Brynlea Hinzman, Staff Reporter

MaKenna West

Starting in high school, romantic relationships get more serious as the individuals in them grow and mature.

Everyone hopes that they’ll have a happy and healthy relationship, but that isn’t always the case. Sometimes the hardest thing to decipher when you’re in a relationship is whether it is toxic or not.

Since most high schoolers are in their first relationships, it can be hard to identify toxicity. 


There are a lot of aspects that make a relationship healthy.
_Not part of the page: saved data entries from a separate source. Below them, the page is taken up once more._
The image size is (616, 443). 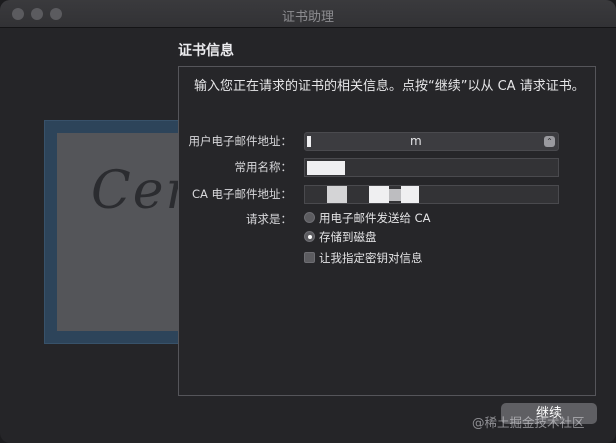 I want to click on title-bar: 证书助理, so click(x=308, y=14).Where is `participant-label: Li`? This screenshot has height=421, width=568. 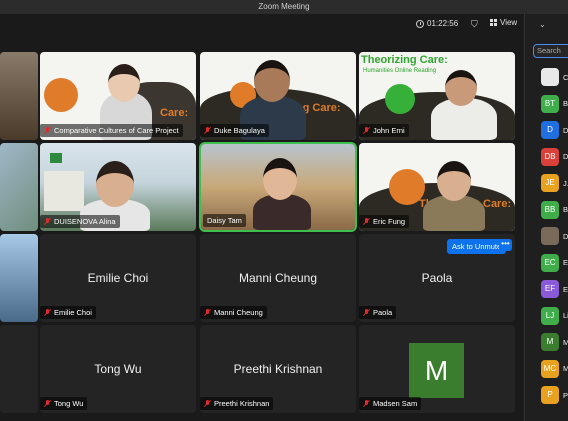
participant-label: Li is located at coordinates (566, 316).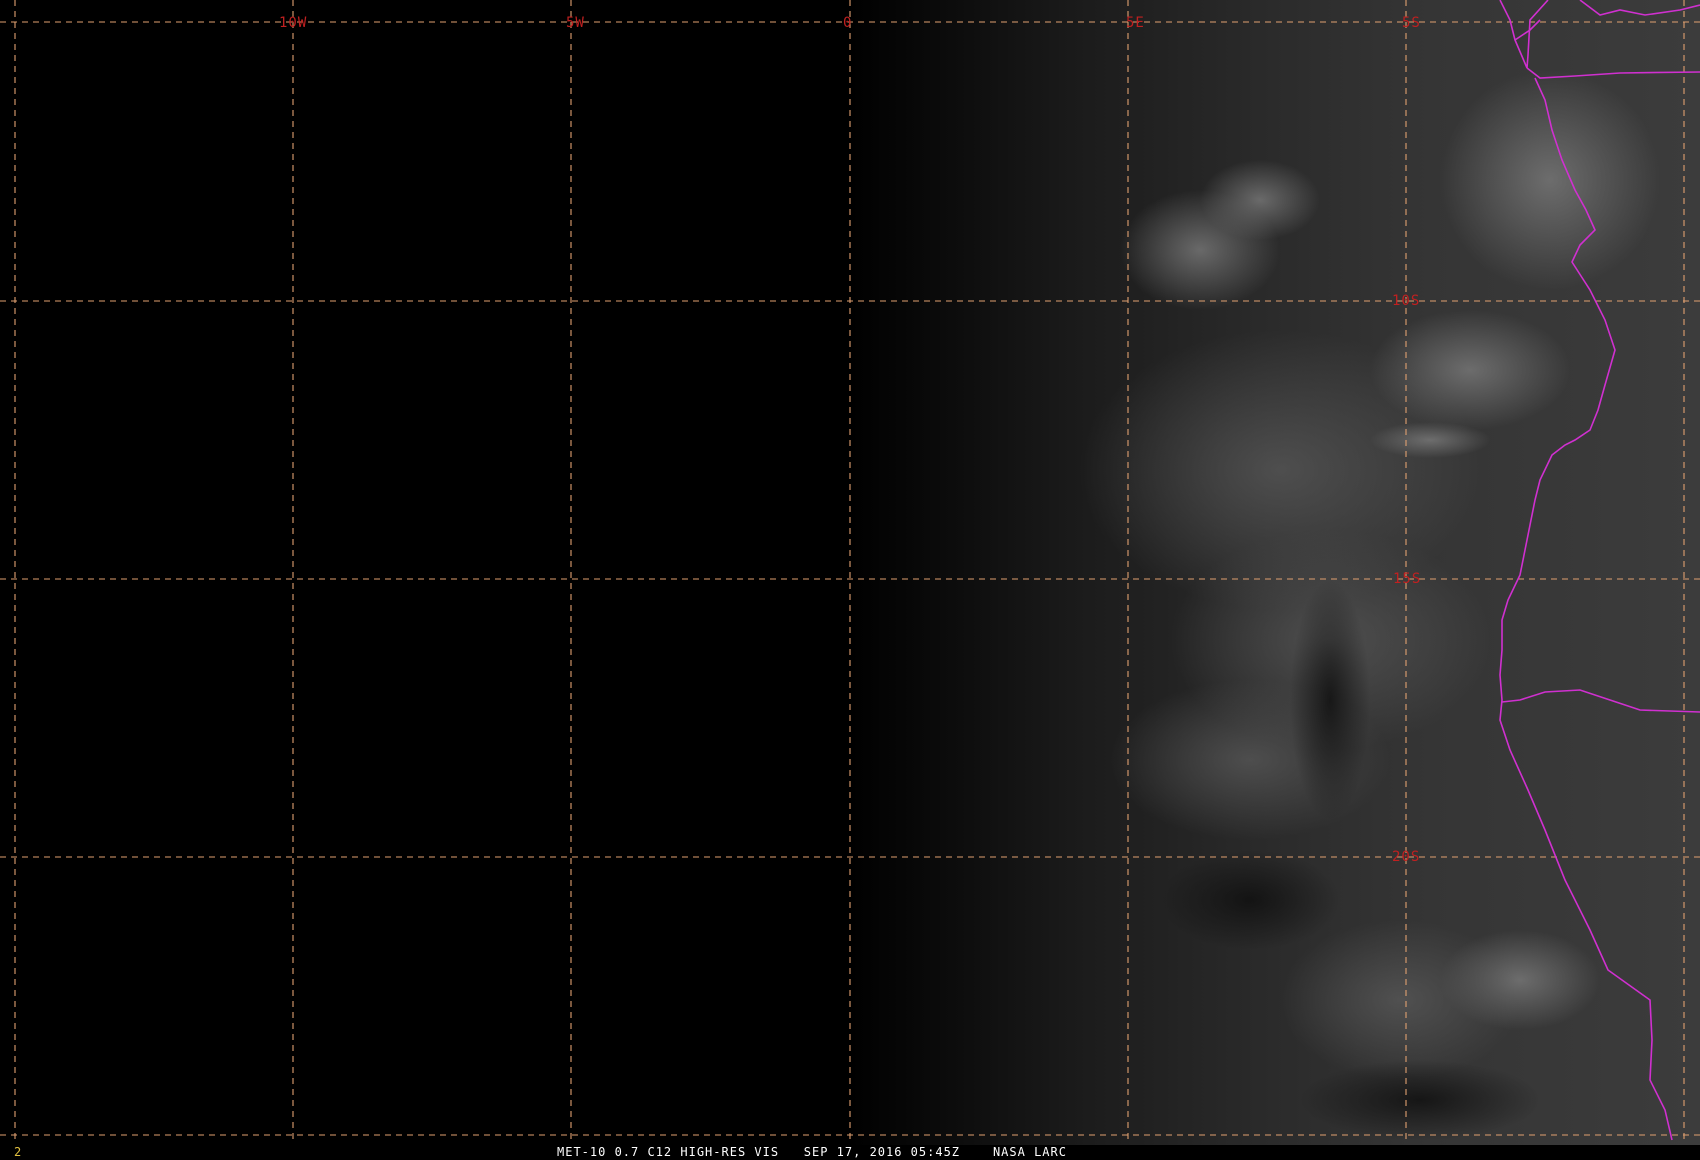 This screenshot has height=1160, width=1700. Describe the element at coordinates (848, 23) in the screenshot. I see `longitude-label: 0` at that location.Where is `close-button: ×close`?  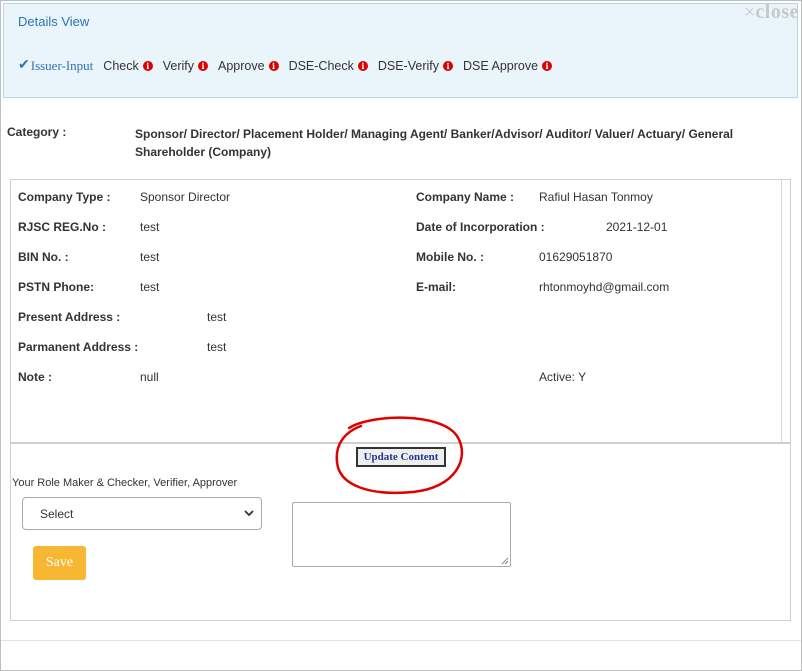 close-button: ×close is located at coordinates (772, 12).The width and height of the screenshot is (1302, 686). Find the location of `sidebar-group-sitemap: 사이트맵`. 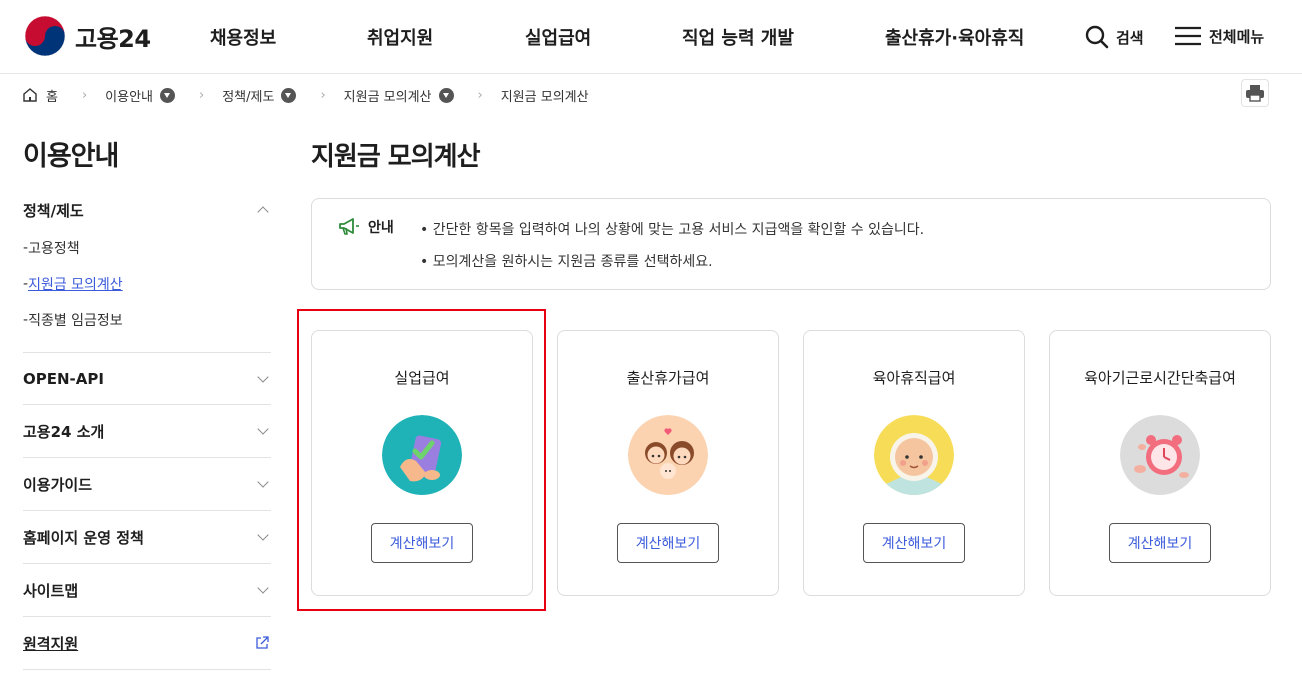

sidebar-group-sitemap: 사이트맵 is located at coordinates (147, 590).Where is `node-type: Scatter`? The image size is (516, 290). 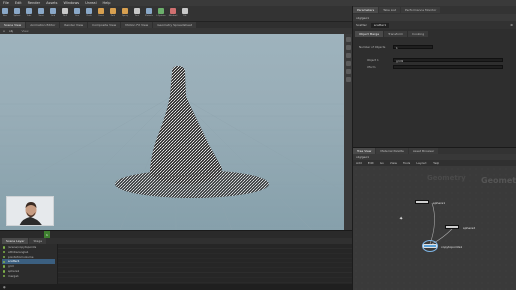 node-type: Scatter is located at coordinates (362, 25).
  • Equality: There should be a sense of equality between both partners. When both people see each other as equals, there isn’t the problem of one believing they are better than the other.
  • Respect: Respect is a huge aspect to have a healthy relationship. If the couple doesn’t respect each other’s boundaries, views, and wishes, then there can be turmoil in the relationship. According to, “Respectful relationships allow teenagers to feel valued and accepted for who they are.”
  • Communication: Communication can make or break a relationship. If you have good communication, it can help you grow closer as a couple and make you feel more comfortable with each other. The University of Alabama Counseling Center states that, “You should feel comfortable expressing your thoughts, ideas, and feelings. You should be able to agree to disagree in a constructive way.”
  • Trust/Honesty: Trust and honesty are important because you should be able to trust your partner. Without trust, the relationship can be strained. When people in relationships are honest with each other, they build a trusting foundation to help grow their relationship. “Trust is important in relationships because it allows you to be more open and giving. If you trust your partner, you are more likely to be forgiving of their shortcomings or behaviors that irritate you because overall you believe in them and know they have your back,” states Verywell Mind.
  • Support: Support is essential in a relationship. For example, if one partner plays a sport, then the other should come and watch their games. Same thing goes for the person who plays sports, they should support what the non-sports player does. It’s all about balance and making time for the other person.


Being in a toxic relationship is at times hard to spot and at others it is hard to walk away from because you care for that person. According to, “1 and 3 young people will be in an abusive or unhealthy relationship.” Domestic Violence Services, Inc., “33% of adolescents in America are victim to sexual, physical, verbal, or emotional dating abuse.”

  • Dishonesty: Dishonesty is a huge part of a toxic relationship. If there is no trust in a relationship, it can be hard to have a strong foundation. The more lies someone tells you, the least likely you are to trust them. Trust is a huge thing in any relationship, whether it’s romantic, platonic, or family related, and without it, you can lose faith in the person
  •  Manipulation: Manipulation is a major red flag in a relationship. According to GoodTherapy, “Manipulation can deteriorate the health of a relationship and lead to poor mental health of those in the relationship or even the dissolution of the relationship. In (a) partnership, manipulation can cause one partner to feel bullied, isolated, or worthless.” Manipulation comes in many forms including mind games, using guilt to force someone into doing something, and convincing a partner to ignore their wants and needs. 
  • Constant fighting: An obvious example of a toxic relationship is constant fighting. It’s normal to have arguments with a partner every once in a while, but if it turns into a routine, it’s become toxic. In a healthy relationship, an argument should not last long because the two partners talk things out and make up. In a toxic relationship, the fighting doesn’t stop and it can be over the littlest things.